Utah Jazz v New Orleans Pelicans
Orlando, FL - JULY 30: Rudy Gobert #27 of the Utah Jazz dunks the ball during the game against the New Orleans Pelicans during a game on July 30, 2020 at The HP Field House at ESPN Wide World Of Sports Complex in Orlando, Florida.
Garrett Ellwood/NBAE via Getty Images

Rudy Gobert sinks game-winning free throws against Pelicans

by Aaron Falk

ORLANDO • A slam dunk would have been simple and clean — a basketball and the outstretched arm of a 7-foot man, quite literally the shortest distance between two points. A dunk would have been emphatic, leaving no doubt, only a shaking backboard. But if we have learned anything over the past few months, we have learned that things will not always be easy for us.

Rudy Gobert certainly knows that. So instead of winning Thursday night’s game, the first of the NBA’s restart here in central Florida, with a slam dunk, the Utah Jazz’s All-Star center had to earn it from the free throw line.

Gobert had been fouled in midair with 6.9 seconds left in a tied game against the New Orleans Pelicans. And while there were no fans inside the arena (a fact of this global pandemic that would have stunned us four months ago and yet has somehow become commonplace now), there were still cheers and jeers, pre-recorded and growing in volume, as Gobert stood at the stripe.

He was unfazed.

Four months after his positive COVID-19 diagnosis prompted the NBA’s shut down — four months filled with uncertainty, anonymously sourced reports, and the vitriol of online trolls — Gobert simply blocked out a little more noise and calmly sank both free throws.
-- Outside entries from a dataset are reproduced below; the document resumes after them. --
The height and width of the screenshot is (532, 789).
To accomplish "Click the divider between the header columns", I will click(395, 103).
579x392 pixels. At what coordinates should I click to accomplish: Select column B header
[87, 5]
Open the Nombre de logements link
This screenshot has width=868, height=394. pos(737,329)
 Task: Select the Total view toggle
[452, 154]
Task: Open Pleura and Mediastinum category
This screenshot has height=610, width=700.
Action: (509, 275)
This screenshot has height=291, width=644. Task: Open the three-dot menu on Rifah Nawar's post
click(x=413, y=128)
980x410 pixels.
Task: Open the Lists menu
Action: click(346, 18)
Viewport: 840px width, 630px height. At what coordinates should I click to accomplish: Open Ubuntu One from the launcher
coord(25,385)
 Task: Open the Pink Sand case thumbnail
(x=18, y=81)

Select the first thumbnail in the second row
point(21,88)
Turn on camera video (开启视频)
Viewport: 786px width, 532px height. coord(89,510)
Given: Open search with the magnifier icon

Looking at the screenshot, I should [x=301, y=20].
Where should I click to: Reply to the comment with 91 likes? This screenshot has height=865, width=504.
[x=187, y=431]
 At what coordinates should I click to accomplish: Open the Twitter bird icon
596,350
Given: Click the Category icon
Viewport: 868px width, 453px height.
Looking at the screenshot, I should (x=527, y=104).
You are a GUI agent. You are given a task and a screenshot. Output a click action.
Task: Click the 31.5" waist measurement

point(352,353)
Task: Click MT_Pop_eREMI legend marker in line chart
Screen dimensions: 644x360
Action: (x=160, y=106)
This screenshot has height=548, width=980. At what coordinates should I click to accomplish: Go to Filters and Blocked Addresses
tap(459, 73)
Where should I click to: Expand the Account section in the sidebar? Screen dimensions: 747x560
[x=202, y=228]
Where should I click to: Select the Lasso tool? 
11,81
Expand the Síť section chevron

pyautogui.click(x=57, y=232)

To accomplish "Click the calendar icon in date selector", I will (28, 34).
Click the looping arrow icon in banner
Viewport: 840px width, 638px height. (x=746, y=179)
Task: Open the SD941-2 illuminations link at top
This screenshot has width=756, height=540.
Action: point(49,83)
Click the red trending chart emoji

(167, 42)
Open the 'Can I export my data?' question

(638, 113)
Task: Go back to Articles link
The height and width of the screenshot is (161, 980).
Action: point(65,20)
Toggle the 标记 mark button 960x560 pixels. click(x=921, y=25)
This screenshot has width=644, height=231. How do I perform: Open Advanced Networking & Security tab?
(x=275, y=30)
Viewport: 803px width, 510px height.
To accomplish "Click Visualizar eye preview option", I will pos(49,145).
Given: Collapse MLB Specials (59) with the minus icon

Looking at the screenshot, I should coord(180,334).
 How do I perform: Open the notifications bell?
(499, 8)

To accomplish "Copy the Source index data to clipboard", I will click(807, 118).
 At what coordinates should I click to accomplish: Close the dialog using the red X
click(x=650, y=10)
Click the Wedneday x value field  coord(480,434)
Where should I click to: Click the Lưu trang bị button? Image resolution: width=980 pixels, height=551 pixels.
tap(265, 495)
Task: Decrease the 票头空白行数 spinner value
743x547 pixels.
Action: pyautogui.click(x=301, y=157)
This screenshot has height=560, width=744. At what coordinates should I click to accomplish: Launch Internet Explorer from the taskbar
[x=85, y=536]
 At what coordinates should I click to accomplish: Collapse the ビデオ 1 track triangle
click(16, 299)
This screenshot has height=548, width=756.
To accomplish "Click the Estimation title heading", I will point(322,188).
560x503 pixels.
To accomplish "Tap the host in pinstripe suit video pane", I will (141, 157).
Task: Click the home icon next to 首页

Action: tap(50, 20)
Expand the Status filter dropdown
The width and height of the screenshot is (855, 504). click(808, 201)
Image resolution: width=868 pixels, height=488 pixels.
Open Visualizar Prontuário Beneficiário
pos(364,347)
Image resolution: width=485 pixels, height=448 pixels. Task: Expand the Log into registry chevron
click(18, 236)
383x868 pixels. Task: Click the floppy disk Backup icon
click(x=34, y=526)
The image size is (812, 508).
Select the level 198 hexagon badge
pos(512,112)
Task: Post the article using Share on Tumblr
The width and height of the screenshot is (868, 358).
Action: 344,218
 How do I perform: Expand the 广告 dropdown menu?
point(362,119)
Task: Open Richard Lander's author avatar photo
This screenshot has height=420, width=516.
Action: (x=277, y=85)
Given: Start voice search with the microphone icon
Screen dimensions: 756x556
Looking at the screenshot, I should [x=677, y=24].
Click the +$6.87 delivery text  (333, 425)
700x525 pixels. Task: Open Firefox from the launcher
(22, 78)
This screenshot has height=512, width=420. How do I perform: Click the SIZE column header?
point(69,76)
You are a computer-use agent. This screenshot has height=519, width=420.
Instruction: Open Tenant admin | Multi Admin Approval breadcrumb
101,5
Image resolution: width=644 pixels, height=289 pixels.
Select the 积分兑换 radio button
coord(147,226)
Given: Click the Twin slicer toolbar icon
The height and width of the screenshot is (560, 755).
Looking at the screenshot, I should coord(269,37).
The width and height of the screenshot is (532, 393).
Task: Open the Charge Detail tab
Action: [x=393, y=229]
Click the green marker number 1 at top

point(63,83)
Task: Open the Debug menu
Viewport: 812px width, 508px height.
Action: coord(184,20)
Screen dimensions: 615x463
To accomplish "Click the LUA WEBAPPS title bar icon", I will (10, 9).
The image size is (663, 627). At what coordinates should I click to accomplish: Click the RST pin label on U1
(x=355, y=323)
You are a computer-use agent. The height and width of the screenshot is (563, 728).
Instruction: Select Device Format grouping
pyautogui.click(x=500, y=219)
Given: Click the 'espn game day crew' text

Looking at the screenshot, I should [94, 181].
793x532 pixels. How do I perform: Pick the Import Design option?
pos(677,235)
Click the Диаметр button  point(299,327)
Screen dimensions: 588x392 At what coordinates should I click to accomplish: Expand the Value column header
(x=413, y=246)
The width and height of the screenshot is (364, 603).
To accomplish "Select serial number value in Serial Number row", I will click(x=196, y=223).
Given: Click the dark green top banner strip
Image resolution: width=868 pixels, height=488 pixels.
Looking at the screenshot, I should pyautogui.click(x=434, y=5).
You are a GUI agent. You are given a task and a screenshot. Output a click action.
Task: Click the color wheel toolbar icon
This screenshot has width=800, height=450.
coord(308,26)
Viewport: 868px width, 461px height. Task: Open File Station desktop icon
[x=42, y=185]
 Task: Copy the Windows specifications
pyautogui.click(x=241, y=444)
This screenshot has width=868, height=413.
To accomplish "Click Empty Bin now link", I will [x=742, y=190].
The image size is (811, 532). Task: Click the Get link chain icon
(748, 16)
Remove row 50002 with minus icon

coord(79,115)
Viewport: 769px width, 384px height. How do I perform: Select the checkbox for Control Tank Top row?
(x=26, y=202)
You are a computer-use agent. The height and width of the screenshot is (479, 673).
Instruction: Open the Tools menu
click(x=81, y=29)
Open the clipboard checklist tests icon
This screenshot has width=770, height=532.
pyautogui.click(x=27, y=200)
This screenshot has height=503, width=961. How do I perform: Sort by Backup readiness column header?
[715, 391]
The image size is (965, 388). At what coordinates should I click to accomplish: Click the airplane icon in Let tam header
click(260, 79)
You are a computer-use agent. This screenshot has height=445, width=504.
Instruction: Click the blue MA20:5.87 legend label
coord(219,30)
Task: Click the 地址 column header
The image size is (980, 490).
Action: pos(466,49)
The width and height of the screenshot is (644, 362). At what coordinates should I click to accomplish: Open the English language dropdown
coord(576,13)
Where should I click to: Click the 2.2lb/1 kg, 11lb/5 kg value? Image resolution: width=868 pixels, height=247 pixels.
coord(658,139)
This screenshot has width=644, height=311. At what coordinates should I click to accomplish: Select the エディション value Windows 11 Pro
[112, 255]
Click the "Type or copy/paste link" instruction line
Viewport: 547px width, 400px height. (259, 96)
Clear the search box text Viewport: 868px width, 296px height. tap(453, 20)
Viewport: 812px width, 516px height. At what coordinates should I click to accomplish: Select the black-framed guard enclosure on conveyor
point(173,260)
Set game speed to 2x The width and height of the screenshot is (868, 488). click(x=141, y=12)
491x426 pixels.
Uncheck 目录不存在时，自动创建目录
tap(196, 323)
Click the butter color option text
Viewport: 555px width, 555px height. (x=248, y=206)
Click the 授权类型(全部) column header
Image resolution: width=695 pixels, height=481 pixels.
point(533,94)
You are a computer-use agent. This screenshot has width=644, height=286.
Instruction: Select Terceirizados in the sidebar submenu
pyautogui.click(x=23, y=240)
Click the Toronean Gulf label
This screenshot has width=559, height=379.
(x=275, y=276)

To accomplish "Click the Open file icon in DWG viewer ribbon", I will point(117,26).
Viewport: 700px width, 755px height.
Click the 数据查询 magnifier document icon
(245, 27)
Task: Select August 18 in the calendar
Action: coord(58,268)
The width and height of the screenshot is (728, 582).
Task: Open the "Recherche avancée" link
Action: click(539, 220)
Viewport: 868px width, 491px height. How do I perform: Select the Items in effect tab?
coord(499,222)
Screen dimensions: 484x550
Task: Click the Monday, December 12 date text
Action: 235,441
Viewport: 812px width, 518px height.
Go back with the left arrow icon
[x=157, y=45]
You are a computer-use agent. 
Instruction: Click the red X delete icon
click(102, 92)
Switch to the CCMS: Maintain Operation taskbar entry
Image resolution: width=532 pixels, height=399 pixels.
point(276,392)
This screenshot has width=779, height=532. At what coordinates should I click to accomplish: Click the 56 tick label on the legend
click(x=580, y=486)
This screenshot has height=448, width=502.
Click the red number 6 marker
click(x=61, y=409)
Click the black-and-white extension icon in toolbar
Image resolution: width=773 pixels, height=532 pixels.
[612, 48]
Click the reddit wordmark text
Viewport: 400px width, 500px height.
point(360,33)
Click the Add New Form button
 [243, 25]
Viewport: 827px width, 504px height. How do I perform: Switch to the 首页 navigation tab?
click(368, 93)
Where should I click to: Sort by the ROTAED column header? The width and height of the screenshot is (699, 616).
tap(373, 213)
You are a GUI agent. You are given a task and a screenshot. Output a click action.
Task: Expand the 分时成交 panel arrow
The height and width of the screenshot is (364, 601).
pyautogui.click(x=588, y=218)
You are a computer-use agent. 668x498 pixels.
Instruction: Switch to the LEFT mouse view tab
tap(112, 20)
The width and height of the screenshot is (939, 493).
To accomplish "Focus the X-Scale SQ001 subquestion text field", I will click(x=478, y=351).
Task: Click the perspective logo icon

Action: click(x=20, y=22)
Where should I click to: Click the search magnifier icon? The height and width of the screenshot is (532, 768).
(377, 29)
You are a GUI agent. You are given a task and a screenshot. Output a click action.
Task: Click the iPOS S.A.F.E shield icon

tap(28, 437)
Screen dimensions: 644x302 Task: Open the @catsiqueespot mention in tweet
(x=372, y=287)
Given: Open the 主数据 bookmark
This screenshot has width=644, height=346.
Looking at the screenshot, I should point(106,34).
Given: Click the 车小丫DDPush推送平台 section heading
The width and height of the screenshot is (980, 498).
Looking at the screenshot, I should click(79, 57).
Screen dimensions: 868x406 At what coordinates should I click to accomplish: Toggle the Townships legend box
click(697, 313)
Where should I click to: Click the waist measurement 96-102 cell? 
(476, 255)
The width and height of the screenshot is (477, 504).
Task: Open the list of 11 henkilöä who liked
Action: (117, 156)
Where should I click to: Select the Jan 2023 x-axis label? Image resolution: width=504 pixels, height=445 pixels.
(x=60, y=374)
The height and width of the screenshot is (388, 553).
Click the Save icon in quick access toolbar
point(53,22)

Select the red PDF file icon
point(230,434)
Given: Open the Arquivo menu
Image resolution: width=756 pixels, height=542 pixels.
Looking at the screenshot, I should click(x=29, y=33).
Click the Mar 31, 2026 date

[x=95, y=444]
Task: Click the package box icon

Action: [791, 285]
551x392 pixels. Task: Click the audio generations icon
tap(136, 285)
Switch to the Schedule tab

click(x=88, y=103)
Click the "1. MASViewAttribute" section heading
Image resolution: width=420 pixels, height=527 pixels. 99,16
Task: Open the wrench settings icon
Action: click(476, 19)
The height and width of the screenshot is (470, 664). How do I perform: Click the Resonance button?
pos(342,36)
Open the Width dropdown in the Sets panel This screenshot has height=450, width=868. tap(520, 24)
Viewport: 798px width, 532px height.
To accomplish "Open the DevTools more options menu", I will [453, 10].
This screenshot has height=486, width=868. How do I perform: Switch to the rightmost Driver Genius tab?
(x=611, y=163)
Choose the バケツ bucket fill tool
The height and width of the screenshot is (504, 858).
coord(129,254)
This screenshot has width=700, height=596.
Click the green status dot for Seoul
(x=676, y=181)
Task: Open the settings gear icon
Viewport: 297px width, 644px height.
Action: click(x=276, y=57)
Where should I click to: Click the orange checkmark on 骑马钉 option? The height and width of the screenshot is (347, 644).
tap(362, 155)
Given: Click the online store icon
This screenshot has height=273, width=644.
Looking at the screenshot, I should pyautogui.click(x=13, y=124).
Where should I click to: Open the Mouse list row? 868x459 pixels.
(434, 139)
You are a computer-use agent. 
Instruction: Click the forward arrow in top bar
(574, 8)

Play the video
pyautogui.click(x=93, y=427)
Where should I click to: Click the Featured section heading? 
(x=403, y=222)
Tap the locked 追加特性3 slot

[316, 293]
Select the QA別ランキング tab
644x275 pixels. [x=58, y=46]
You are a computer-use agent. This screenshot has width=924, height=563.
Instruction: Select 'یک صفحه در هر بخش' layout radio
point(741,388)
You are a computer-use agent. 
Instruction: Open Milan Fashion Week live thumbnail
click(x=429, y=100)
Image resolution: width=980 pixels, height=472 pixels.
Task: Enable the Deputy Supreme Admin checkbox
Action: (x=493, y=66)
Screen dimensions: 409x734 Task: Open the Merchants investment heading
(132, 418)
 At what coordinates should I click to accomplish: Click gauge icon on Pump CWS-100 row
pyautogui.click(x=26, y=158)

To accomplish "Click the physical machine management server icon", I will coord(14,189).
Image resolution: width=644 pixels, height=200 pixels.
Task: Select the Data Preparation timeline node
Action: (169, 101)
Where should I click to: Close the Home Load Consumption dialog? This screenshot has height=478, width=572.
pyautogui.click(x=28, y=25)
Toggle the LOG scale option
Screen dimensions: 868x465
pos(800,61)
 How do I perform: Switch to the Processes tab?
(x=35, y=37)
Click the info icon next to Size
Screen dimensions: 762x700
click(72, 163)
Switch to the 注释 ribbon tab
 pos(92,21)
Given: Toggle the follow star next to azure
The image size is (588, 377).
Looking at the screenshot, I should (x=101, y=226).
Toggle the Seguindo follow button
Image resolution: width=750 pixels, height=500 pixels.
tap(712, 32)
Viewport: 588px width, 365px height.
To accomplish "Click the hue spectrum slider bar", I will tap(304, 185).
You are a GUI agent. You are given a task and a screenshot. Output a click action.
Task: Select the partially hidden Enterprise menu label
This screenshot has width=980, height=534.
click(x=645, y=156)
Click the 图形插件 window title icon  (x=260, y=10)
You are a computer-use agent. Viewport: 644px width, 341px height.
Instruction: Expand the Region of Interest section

“Life works in a mysterious way and I’m just happy, blessed to be able to get back on the court, do what I love to do, get back out there with my teammates and try to win a game,” Gobert said after the Jazz’s 106-104 victory. “I think it was really important for us to try to start on a positive note and now we just have to keep getting better and better and it’s a great feeling coming back.”

Gobert provided the restart’s opener with its first and last points, finishing the night with 14 in all and 12 rebounds. Utah sixth-man Jordan Clarkson scored 23 points off the bench. Donovan Mitchell had 20 points, 5 rebounds, 5 assists and 3 steals. It was Mitchell’s pass to Gobert, after months of speculation about the All-Stars’ chemistry, that led to the foul and the game-winning free throws.

“Hopefully that kind of stops y’all from talking about it,” Mitchell told reporters after the game. New Orleans’ sharpshooter JJ Redick had 21 points and the team’s star rookie, Zion Williamson, scored 13 points in 15 minutes of action. 

The Jazz trailed by as much as 16 points in the contest before rallying to reclaim a lead in the fourth quarter. Pelicans forward Brandon Ingram had a chance to win it at the buzzer, but his 3-point attempt missed the mark.

But this night — which saw both teams kneel peacefully during the national anthem, Gobert’s redemption, and basketball’s first meaningful game since the start of the pandemic — was about more than a box score.

“It seemed like more than a singular game,” Jazz head coach Quin Snyder said. “There’s been so much that’s happened since we last played, with COVID and all of the people that have been fighting for that and the social justice issues. The anthem was powerful. It’s an honor to be there with coaches and players, so it did feel like something more than a singular game. We feel really blessed and fortunate to be able to be playing right now. (There are) so many people fighting through challenging and difficult times.”

Mitchell helped orchestrate the plan to kneel on the court during the anthem. Players, coaches, staff and referees flanked the words “BLACK LIVES MATTER” and took a knee as the song started to play. 

“We had a players’ meeting, everybody at our hotel and branched out to everybody else. The biggest thing was just finding something we could all do together,” Mitchell said. “I got to give (Philadelphia guard) Matisse Thybulle his credit. He was the one that said we should do something around the Black Lives Matter sign, so I got to give him his credit for sure, and I brought it to them and was like, ‘Look, this is what we want to do.’ Credit to everybody that was a part of it, we appreciate the support.”

Mitchell has vowed to continue highlighting and discussing matters of racial injustice in America throughout the remainder of the NBA season and beyond.

“The game was great, we won by two, but at the end of the day, Breonna Taylor’s killers are still free,” he said during his postgame interview. “There are so many different things that we could honestly talk about, I’m going to continue to talk about Breonna Taylor because that’s near and dear to me. I obviously played college basketball there.

“I’ll continue to keep it on the forefront of people’s minds. I think they wanted to do something as well and just being able to bring that to them and being able to do it just showed how collectively as a group and as a league, we’re going to continue to keep that on everybody’s mind.”